In black on the new steel bracelet Edmond watches look their best. The bracelet option is a relatively new addition to the collection and in my opinion they match with the case designs better than the rubber straps. It is difficult to explain in words the design of the bracelets, but they uses alternating "H" links. The bracelet links are soft to the touch and it uses a butterfly-style deployant.
Inside the Edmond Booster is a Swiss ETA 2824-2 automatic movement. The price of the watch is really fair given the market value of ETA movements alone (outside of Swatch Group brands). The automatic movement is visible through the sapphire caseback window and it has a custom Edmond rotor.

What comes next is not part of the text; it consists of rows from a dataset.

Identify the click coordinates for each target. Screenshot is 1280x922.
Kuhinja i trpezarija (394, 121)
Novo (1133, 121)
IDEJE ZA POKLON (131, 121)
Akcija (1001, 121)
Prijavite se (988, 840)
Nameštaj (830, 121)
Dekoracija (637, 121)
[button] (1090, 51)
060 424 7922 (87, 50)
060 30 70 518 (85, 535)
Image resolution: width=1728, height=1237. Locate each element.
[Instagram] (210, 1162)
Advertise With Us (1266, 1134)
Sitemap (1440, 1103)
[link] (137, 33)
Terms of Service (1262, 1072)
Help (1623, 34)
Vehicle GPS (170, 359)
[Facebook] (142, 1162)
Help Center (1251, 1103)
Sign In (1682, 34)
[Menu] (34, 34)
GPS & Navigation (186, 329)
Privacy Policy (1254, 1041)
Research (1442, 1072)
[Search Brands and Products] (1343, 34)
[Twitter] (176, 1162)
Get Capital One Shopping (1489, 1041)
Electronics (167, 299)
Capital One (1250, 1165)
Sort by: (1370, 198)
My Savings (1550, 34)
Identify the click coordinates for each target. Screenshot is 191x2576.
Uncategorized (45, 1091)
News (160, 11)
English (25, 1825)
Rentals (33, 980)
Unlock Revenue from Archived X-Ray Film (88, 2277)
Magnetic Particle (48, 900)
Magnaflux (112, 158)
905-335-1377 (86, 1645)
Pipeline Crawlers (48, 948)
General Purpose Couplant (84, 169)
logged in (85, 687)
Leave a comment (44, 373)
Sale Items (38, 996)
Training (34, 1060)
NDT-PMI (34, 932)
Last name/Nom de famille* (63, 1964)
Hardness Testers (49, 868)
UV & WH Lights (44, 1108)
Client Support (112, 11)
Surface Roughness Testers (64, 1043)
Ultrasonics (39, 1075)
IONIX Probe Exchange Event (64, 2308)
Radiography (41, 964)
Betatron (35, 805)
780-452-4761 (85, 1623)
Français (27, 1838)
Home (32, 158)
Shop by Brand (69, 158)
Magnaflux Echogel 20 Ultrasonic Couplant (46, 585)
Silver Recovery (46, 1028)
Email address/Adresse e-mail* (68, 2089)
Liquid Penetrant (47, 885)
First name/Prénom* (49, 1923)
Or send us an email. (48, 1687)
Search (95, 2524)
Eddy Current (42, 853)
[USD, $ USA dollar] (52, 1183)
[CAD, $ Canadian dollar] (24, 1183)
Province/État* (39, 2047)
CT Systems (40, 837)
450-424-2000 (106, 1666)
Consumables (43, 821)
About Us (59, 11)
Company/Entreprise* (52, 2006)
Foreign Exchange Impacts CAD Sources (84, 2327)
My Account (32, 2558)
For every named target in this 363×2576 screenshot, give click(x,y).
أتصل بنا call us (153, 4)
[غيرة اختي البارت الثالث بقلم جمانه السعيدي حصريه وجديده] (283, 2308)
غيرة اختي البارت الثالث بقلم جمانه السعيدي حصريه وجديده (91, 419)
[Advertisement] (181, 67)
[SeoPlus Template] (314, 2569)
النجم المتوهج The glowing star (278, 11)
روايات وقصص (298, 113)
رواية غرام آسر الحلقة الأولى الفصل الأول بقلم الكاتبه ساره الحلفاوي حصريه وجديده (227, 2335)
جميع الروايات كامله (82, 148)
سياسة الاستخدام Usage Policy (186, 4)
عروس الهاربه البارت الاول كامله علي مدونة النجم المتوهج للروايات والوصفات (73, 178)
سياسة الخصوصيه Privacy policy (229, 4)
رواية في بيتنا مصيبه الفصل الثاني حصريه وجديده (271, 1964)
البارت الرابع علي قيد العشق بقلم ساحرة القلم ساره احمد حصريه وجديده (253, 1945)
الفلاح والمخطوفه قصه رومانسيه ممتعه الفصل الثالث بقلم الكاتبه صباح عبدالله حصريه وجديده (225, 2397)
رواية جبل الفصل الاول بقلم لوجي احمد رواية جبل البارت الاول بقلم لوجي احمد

There honestly isn't a huge amount to say about these timepieces that isn't communicated through the images. This specific model is the Edmond Booster ref. BO-BB-A04-M, and it is a well-priced Swiss sport watch with some quirks and character. Other models have dials with more luminant by the way. Price is 1,010 Swiss Francs and you can buy one via the Edmond website.
>Price: 1,010 Swiss Francs
>Would reviewer personally wear it: Yes
>Friend we'd recommend it to first: Younger guy with a relaxed attitude who doesn't wear a suit or tie on a regular basis and has no desire to adorn himself with name brands.
>Worst characteristic of watch: Lack of useful lume on the dial.
>Best characteristic of watch: Truly unique look and reasonable price, along with a sense of welcome familiarity to big brand watch designs.